A seguir, exploramos as principais tendências que estão moldando o futuro das viagens corporativas e como elas refletem um mercado mais maduro, eficiente e humano.
Tecnologia e automação: eficiência na veia
T&E sincronizado
Planilhas isoladas e processos manuais ficaram para trás. Em 2026, a integração total entre Travel & Expense (T&E) é padrão. Reservas, despesas, políticas e reembolsos operam de forma sincronizada, reduzindo erros, retrabalho e aumentando a visibilidade em tempo real. O resultado é mais controle para as empresas e menos fricção para os viajantes.
IA e dados
A Inteligência Artificial deixou de ser promessa e passou a ser prática. Algoritmos analisam históricos de viagens, comportamento dos colaboradores e variações de preços para recomendar melhores rotas, antecipar custos e apoiar decisões estratégicas. Dados confiáveis permitem prever cenários, negociar melhor com fornecedores e alinhar viagens aos objetivos do negócio.
Foco em valor e eficiência: viajar com propósito
Viagem como investimento
A pergunta já não é “quanto custa viajar?”, mas sim “qual valor essa viagem gera?”. Reuniões presenciais, eventos e visitas a clientes são avaliados pelo impacto em resultados, relacionamentos e inovação. Viagens com propósito claro ganham prioridade; deslocamentos sem retorno estratégico tendem a ser substituídos por soluções híbridas ou digitais.
Gestão de custos
Controle não significa restrição cega. Em 2026, a gestão de custos é inteligente, baseada em dados e políticas flexíveis. Ferramentas automatizadas ajudam a manter o orçamento sob controle sem comprometer a experiência do viajante, equilibrando economia e produtividade.

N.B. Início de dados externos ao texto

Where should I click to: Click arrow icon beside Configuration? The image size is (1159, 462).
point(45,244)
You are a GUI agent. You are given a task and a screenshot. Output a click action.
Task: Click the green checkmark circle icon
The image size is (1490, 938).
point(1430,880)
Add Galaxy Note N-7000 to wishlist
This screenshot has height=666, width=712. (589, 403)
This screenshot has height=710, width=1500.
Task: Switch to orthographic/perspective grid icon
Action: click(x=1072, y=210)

Sustentabilidade: de discurso a prática
Metas de carbono
As metas de redução de emissões tornaram-se parte da estratégia corporativa. Empresas passam a medir, reportar e compensar o impacto ambiental das viagens, escolhendo fornecedores mais sustentáveis, rotas mais eficientes e alternativas de menor pegada de carbono.
Responsabilidade ambiental
Mais do que cumprir metas, cresce a consciência coletiva. Viagens corporativas refletem os valores da empresa, influenciando decisões como hospedagens responsáveis, redução de desperdícios e incentivo a práticas sustentáveis durante todo o deslocamento.

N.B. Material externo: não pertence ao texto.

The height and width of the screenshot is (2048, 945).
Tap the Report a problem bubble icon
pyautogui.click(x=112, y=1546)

Experiência e bem-estar: o viajante no centro
Natureza e desaceleração
O excesso de agendas intensas e deslocamentos exaustivos ficou no passado. Ganha força a busca por destinos que promovem contato com a natureza, pausas estratégicas e equilíbrio físico e mental. O bem-estar do colaborador é visto como fator direto de performance.
Country hopping
A combinação de múltiplos países em uma única viagem, de forma planejada e eficiente, se consolida como tendência. O country hopping otimiza tempo, amplia oportunidades de negócios e reduz deslocamentos repetitivos, alinhando produtividade e estratégia.
Multigeracionais
As viagens corporativas agora atendem a um público multigeracional, com expectativas distintas. Flexibilidade, personalização e tecnologia intuitiva são essenciais para engajar desde profissionais mais jovens até lideranças experientes, garantindo inclusão e conforto para todos.

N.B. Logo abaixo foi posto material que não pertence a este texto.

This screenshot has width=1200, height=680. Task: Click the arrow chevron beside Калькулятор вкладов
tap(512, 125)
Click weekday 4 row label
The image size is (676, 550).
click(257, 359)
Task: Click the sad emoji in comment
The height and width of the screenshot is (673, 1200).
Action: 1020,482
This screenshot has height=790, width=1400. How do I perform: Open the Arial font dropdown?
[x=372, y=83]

O que ficou para trás — e o que veio para ficar
Ficaram para trás os processos manuais, a falta de visibilidade, o foco exclusivo em custo e a negligência com o impacto ambiental e humano. Chegaram para ficar a automação, o uso estratégico de dados, a sustentabilidade mensurável e a centralidade na experiência do viajante.
Em 2026, as viagens corporativas não apenas acompanham a evolução do mercado elas impulsionam resultados, fortalecem culturas organizacionais e refletem empresas mais conscientes, eficientes e preparadas para o futuro.